Despite my über-logical tendencies, the facts I have learned about bilingualism from sources like SpanglishBaby and from my own observation remain counterintuitive. New developments, such as this sudden labeling of Spanish and English, can throw me off course. I wonder if this is the beginning of the end – the end of my child’s simple input and output days. Now, my fear tells me, is when he will start forming negative opinions of Spanish because he sees it as something that stands alone, rather than a mode that he enters with ease. Now, the true battle begins.

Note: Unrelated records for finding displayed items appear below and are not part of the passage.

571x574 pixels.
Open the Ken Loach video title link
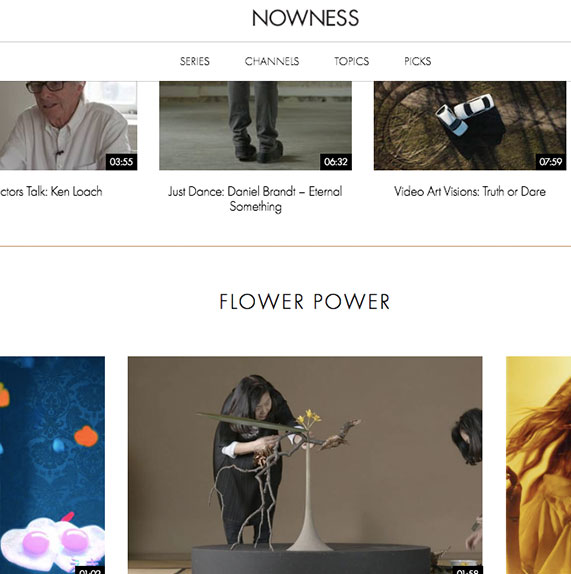tap(51, 191)
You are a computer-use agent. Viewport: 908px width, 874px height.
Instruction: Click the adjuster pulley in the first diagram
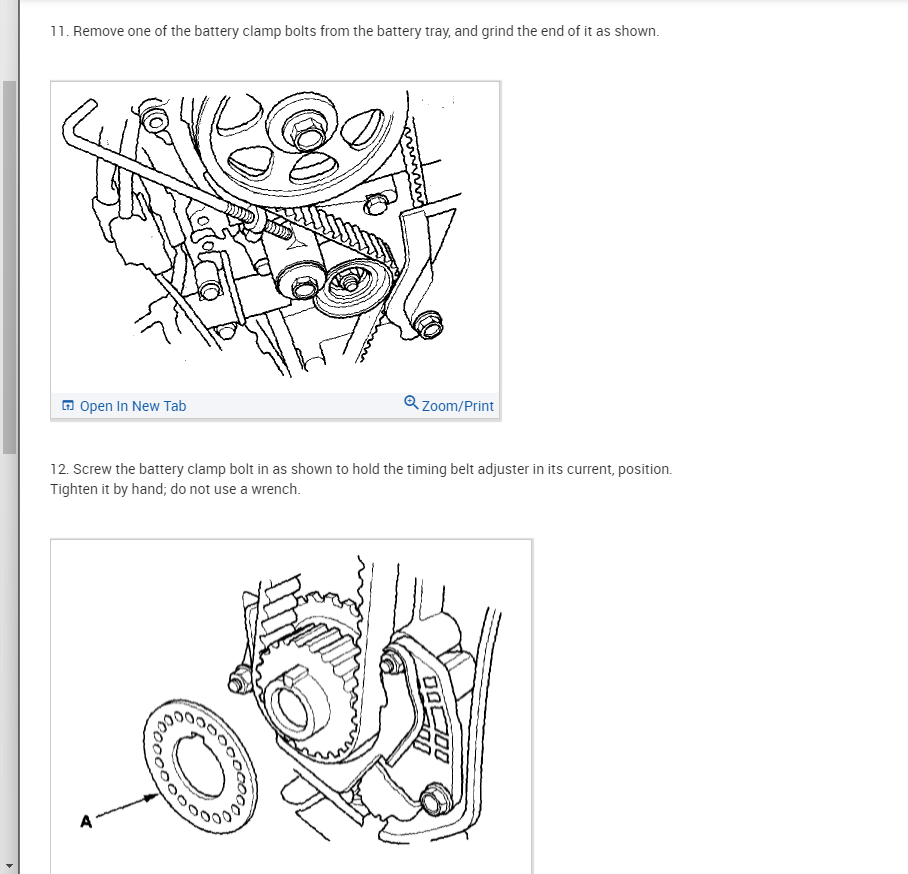tap(352, 286)
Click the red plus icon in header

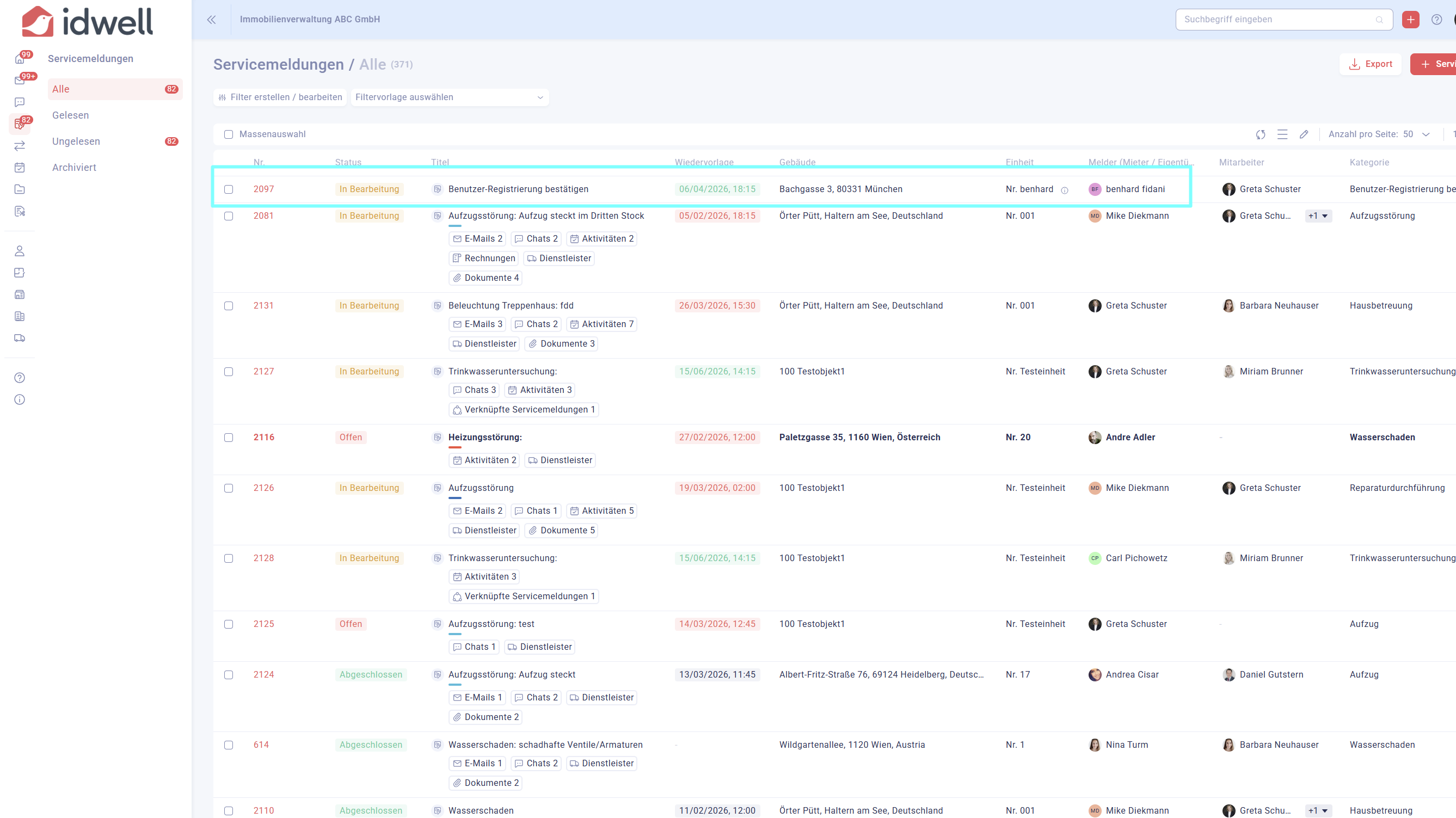click(1410, 20)
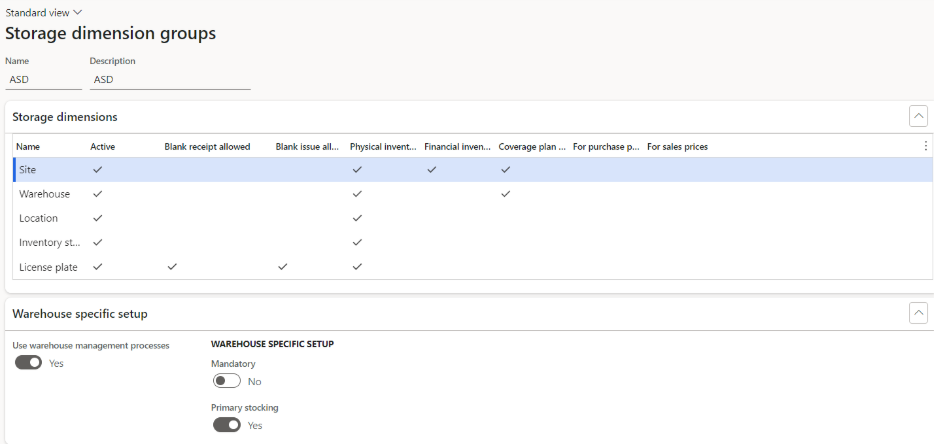Sort by Physical inventory column header
Image resolution: width=936 pixels, height=444 pixels.
pyautogui.click(x=382, y=147)
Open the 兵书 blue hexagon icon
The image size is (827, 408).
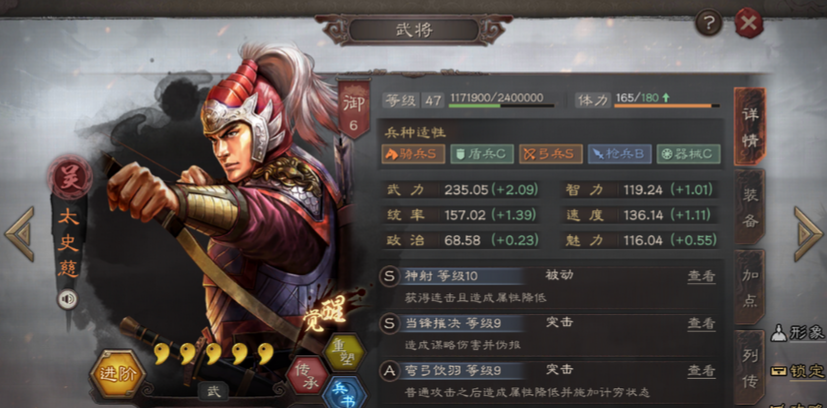pos(345,393)
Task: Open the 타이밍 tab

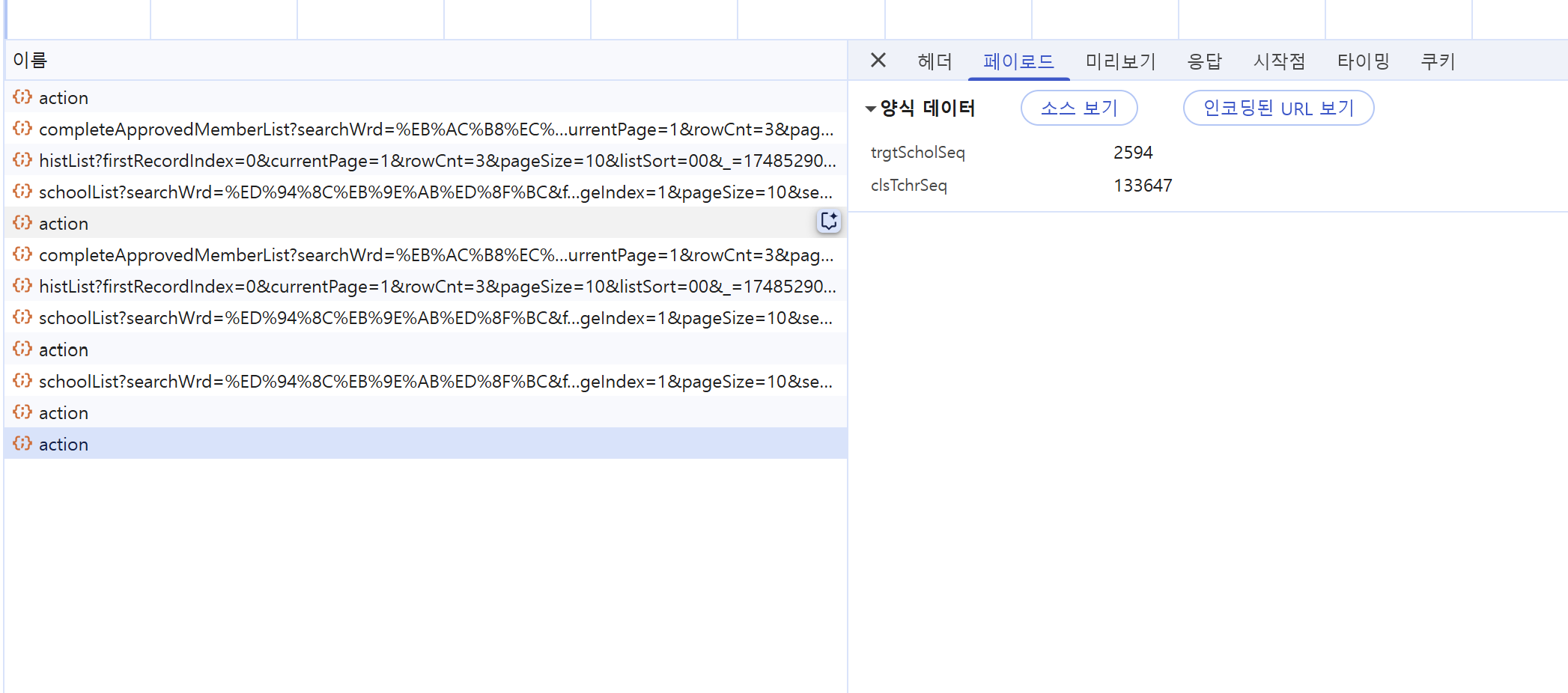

Even when I see that this lovely linguistic experiment is working, that my hijito is already an expert at moving effortlessly from one language to another, I can’t seem to shake the doubts. They have most likely seeped into my conscience from outside sources – the fervent nonbelievers in my life – and now lurk in the shadows that always lie behind success.
Those of you with older bilingual children may have already seen them transition to talking about Spanish and English. Perhaps my worries are unfounded. I’m sure, though, that even if you all reassured me, I would have to fight my own skepticism. Parenting magnifies the consequences of making unpopular choices, but the greatest magnification is internal and the greatest consequences, imagined.